第2章

「お前達何をしている」
急に声が聞こえた。

相変わらず派手な服を着た王子が高飛車な表情で立っていた。

「モーリム様!」
王子の姿が目に入ると、ラスレンを始め周りの者達は波が退いたように静かになる。

「今は訓練の時間のはずだろう。なぜ怠けているのだ?」
モーリムがラスレンを見てわざとらしく嫌味を言ってきた。

「申し訳ありません。訓練を続けます」
ラスレンはすぐに謝罪した。

しかし、モーリムの口はそれだけでは収まらなかった。

「お前は、雑談してだらけていられるほど余裕なのか?ほ~う、対した自信だな。
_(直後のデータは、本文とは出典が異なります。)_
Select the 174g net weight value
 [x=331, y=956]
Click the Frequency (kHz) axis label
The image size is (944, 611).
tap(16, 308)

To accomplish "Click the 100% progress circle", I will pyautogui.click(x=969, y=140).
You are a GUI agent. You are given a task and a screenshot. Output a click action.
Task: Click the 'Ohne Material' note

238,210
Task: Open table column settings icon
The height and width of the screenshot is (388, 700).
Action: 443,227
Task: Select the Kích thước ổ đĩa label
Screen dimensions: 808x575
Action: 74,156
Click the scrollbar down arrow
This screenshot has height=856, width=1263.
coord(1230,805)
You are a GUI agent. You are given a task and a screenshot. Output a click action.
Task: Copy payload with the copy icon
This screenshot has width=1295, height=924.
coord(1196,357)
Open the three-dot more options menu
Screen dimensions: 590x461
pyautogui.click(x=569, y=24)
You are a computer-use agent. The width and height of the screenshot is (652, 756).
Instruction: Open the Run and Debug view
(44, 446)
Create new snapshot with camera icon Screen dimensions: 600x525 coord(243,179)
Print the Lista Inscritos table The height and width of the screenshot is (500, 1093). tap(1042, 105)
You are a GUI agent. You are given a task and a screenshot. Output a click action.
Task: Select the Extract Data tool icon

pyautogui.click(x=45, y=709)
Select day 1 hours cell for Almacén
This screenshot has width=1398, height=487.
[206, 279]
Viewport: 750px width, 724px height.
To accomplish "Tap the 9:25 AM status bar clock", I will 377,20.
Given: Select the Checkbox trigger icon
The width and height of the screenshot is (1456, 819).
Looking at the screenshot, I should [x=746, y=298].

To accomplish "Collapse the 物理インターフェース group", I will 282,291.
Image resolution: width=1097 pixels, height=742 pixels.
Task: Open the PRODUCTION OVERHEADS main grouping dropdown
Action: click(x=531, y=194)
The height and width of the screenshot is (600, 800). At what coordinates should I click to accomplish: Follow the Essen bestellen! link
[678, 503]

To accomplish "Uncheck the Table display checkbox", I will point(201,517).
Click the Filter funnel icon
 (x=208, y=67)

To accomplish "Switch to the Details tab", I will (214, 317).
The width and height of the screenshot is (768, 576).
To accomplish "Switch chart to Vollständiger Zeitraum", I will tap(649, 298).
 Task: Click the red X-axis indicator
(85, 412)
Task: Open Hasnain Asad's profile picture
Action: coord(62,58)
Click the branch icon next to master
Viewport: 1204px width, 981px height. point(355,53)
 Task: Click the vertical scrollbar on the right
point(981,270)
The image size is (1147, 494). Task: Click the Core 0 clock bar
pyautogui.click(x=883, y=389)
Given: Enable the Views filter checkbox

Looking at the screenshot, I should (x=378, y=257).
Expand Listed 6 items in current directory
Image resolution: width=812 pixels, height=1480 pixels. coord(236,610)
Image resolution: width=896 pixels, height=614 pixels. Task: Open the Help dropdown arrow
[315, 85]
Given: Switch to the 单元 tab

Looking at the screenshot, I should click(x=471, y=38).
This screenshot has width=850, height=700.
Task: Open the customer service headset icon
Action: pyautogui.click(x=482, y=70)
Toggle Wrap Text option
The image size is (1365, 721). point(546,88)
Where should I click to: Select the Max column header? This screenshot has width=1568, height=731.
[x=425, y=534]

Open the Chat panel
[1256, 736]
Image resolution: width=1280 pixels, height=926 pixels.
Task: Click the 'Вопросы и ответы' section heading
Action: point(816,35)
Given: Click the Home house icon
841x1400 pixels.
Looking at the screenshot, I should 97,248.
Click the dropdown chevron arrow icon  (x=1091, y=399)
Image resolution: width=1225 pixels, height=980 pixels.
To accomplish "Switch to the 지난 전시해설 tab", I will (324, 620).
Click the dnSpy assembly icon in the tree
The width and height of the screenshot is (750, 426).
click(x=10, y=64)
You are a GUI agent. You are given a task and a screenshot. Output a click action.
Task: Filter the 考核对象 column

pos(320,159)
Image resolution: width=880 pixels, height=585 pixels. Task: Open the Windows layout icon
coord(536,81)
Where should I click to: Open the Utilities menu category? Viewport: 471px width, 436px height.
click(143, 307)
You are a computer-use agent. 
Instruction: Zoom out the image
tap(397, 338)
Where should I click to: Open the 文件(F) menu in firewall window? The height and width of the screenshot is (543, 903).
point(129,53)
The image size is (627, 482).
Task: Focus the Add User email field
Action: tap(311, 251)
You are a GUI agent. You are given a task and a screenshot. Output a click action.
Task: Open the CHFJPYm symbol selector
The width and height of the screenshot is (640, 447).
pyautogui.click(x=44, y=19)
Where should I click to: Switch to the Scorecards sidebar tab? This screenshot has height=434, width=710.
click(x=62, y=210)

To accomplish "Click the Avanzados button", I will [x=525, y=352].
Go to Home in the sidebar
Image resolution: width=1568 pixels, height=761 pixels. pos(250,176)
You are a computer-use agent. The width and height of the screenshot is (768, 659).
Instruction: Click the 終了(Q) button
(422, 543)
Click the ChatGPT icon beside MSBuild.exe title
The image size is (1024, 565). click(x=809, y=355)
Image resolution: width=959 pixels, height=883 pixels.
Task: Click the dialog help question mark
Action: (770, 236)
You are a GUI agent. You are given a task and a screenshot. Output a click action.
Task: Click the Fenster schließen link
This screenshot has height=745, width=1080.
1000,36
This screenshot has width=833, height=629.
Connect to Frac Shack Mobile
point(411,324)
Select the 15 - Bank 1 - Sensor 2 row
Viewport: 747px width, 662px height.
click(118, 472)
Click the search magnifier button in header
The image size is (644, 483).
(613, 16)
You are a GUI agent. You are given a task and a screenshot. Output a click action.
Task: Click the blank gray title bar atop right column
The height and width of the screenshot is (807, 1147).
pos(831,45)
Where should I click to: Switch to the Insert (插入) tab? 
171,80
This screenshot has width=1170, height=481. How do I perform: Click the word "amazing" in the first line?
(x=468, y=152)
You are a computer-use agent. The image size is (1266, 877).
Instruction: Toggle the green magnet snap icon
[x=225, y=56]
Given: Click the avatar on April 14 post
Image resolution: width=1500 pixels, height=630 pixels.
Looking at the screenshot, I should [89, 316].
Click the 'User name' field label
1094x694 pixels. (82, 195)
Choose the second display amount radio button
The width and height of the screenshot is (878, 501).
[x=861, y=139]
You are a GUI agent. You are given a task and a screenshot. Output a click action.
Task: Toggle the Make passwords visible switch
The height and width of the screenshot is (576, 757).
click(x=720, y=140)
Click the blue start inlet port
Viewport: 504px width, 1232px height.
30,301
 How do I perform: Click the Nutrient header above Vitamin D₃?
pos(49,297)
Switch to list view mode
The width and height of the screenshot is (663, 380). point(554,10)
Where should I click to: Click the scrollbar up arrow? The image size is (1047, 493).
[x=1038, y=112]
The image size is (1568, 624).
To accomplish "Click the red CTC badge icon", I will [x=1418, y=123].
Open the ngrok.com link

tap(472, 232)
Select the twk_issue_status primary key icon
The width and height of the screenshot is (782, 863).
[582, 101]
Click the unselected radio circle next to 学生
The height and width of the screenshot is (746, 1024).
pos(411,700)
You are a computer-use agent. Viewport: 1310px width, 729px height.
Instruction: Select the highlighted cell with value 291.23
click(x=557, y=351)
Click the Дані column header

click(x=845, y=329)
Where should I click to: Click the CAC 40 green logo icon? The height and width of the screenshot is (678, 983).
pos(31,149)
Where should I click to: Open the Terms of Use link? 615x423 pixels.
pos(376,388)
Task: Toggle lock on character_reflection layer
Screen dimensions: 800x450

随分と自惚れているじゃないか」
馬鹿にしたような偉ぶった口調で放つモーリム。

「決してそのような事は…」
「言い訳する気か?本当に見苦しい奴だな。お前が私にどうこう言える立場なのか?」
モーリムは訂正しようとするラスレンの言葉を遮り、腕を組んでふんぞり返っていた。


いつもこのような感じで、ラスレンに対して何かと難癖をつけ、嘲ったり威張り散らしてくるモーリム。

モーリムはラスレンと同い年で、昔からラスレンが気に食わなかった。

剣の実力、人気、知名度全てにおいてラスレンの方が上であることを知っているモーリムは、ラスレンを妬んでいた。

そのためモーリムは、身分は自分の方が上だということをラスレンに思い知らせるようにしていた。


「モーリム様。ここにいらしたのですか」
中年の男の声がした。

全ての兵の中で最も高い位を持つ、兵士長ソルゴだった。

「すまないソルゴ。ラスレン達が訓練をサボっていたので注意していたのだ」
モーリムの言動は先程までとは一転し、真面目な態度で振る舞い始める。

「そうですか。ラスレン達は少し休憩していたのだと思いますよ。長々と話していたわけではないでしょう」

「おお。それもそうだな。確かにお前の言うとおりだ」
ソルゴの言葉には素直に聞く調子のいいモーリムだった。

「……」
ラスレン、シャーク、エリレオ、兵士達はモーリムの二重人格ぶりに呆れ返っていた。